• Document:
::::

Ford demurred and defaulted to an ad company that offered 18,000 names. These were winnowed down to a precious few, "Corsair" "Citation" "Ranger" and "Pacer," but, in the end,  Ford returned to its better, much earlier idea: the Edsel.

Trump's favorability ratings are really high--for him--at 50%. Not as high as Obama's 58%--but up certainly.

Trump attended the Army-Navy football game in Baltimore, a tradition for presidents — actual, sitting presidents — stretching back to Teddy Roosevelt. And Army won for the first time in 15 years. HHHmmmm.
 
Who is....Tilly Smith?
 
A comment on Trump's Carrier deal: "The Republican Party now shares one of progressivism’s defining aspirations — government industrial policy, with the political class picking winners and losers within, and between, economic sectors. This always involves the essence of socialism..." (Will). The Sanders people must be thrilled with him.
"But of course helping capitalists is not to be equated with helping capitalism. If the virtues of the market order stem from the knowledge generated by free competition, then there is no surer way to threaten this system than by subsidizing selected competitors." (Lavois)

::::

• Available data:
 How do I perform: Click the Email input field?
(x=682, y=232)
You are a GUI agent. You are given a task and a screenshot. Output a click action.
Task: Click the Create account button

::::

• To-do list:
**1)** Return the passage of the commentary from "Ford demurred and" up to and including "15 years. HHHmmmm.".
**2)** List the names that the commentary says the ad company's 18,000 names were winnowed down to.
**3)** Write what comes next in the commentary, picking up after its final sentence.

• Expected outputs:
**1)**
Ford demurred and defaulted to an ad company that offered 18,000 names. These were winnowed down to a precious few, "Corsair" "Citation" "Ranger" and "Pacer," but, in the end,  Ford returned to its better, much earlier idea: the Edsel.

Trump's favorability ratings are really high--for him--at 50%. Not as high as Obama's 58%--but up certainly.

Trump attended the Army-Navy football game in Baltimore, a tradition for presidents — actual, sitting presidents — stretching back to Teddy Roosevelt. And Army won for the first time in 15 years. HHHmmmm.

**2)** Corsair, Citation, Ranger, Pacer

**3)**
The overall U.S. death rate has increased for the first time in a decade, according to an analysis of the latest data. And that led to a drop in overall life expectancy for the first time since 1993, particularly among people younger than 65.
"This is a big deal," says Philip Morgan, a demographer at the University of North Carolina, Chapel Hill who was not involved in the new analysis.
"There's not a better indicator of well-being than life expectancy," he says. "The fact that it's leveling off in the U.S. is a striking finding."
 
An attempted hack into Georgia's voter registration database was traced back to the Department of Homeland Security, The Wall Street Journal reported.
 
McCloskey on the cause of the explosion in wealth in the West which she attributes to middle class liberty and dignity, not materialism or exploitation. "It is so big, so unprecedented, the Great Fact, that it's impossible to see it as coming out of routine causes such as trade or exploitation or investment or imperialism. That's what economists are good at explaining: routine. Yet all the routines had occurred on a big scale in China and the Ottoman Empire, in Rome and South Asia. Slavery was common in the Middle East, trade was large in India, investment in Chinese canals and Roman roads was immense. Yet no Great Fact happened.
Something must be deeply wrong with explanations of the usual economic sort. In other words, depending exclusively on economic materialism to explain the modern world, whether left-wing historical materialism or right-wing economics, is mistaken. Ideas of human dignity and liberty did the trick. As the economic historian Joel Mokyr puts it, "economic change in all periods depends, more than most economists think, on what people believe." The gigantic material changes were the outcome, not the cause. It was ideas, or "rhetoric," that caused our enrichment, and with it our modern liberties."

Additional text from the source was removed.